Could you pick up the forum thread below about Lyft Essential Deliveries from its last line and continue it?

▸ Document text:
▼
# Lyft Essential Deliveries?



## Timlee252525 (Apr 14, 2020)

What is it? Food?


----------



## Mash Ghasem (Jan 12, 2020)

Timlee252525 said:


> What is it? Food?


Condoms, viagra, hot pink lipstick #3... you know, the essentials one cannot live without.


----------



## Timlee252525 (Apr 14, 2020)

Mash Ghasem said:


> Condoms, viagra, hot pink lipstick #3... you know, the essentials one cannot live without.


I see .


----------



## DJJoeyZ (May 1, 2020)

It looks like the food delivery gig companies are trying to expand what they deliver. DD does Walmart, Uber is starting up Uber Direct and now Lyft is getting on board with Essentials.


----------



## Johnny Mnemonic (Sep 24, 2019)




----------



## Mash Ghasem (Jan 12, 2020)

Timlee252525 said:


> I see .


I'm just poking fun at Lyft. :thumbup:


----------



## MontcoUberDriver (Aug 14, 2018)

Drugs 👍


----------



## Uberdriver2710 (Jul 15, 2015)

MontcoUberDriver said:


> Drugs &#128077;


----------



## Launchpad McQuack (Jan 8, 2019)

Mash Ghasem said:


> hot pink lipstick #3...
▲
▸ Given entries:
▼
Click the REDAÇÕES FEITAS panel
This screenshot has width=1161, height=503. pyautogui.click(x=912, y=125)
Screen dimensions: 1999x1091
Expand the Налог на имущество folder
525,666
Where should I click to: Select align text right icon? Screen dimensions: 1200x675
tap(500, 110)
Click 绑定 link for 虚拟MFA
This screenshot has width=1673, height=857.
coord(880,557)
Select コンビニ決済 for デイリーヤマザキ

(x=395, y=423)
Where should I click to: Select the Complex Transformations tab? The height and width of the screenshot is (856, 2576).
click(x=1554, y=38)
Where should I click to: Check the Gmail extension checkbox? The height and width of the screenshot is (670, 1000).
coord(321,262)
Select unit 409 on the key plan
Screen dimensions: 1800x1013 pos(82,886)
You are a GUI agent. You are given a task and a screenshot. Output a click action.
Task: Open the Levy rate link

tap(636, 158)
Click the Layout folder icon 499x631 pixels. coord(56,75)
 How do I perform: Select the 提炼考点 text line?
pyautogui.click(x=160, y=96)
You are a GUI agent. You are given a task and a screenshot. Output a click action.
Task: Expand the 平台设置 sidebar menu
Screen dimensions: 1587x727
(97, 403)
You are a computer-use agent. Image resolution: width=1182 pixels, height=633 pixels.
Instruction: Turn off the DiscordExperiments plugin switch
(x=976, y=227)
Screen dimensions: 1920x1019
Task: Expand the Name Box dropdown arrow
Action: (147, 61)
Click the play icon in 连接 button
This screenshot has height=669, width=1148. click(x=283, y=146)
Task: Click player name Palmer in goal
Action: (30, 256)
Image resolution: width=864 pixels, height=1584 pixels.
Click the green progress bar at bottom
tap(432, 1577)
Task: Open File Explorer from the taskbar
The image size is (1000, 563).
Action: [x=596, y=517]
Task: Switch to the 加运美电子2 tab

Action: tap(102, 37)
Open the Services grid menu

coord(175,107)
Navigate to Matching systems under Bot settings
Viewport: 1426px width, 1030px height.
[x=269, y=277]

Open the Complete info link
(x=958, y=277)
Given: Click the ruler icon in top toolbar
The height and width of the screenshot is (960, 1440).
▲
▸ Answer for this exercise:
You're joking, but I've actually done that. Had a Shipt order a few months ago for nail polish from Target. They didn't have the color that the customer asked for, so she had me lining up various shades of pink and sending pictures so that she could pick out the color that she wanted to substitute.


----------



## Gone_in_60_seconds (Jan 21, 2018)

Timlee252525 said:


> What is it? Food?


From my experience with Lyft customers in general, I won't be too keen to accept these deliveries. Lyft pax in general are not the ones that tip. They are bottom of the barrel type of customers who care about saving $1-$2 when comparing fares agains Uber.


----------



## Amsoil Uber Connect (Jan 14, 2015)

It is all the short trips you would normally not do.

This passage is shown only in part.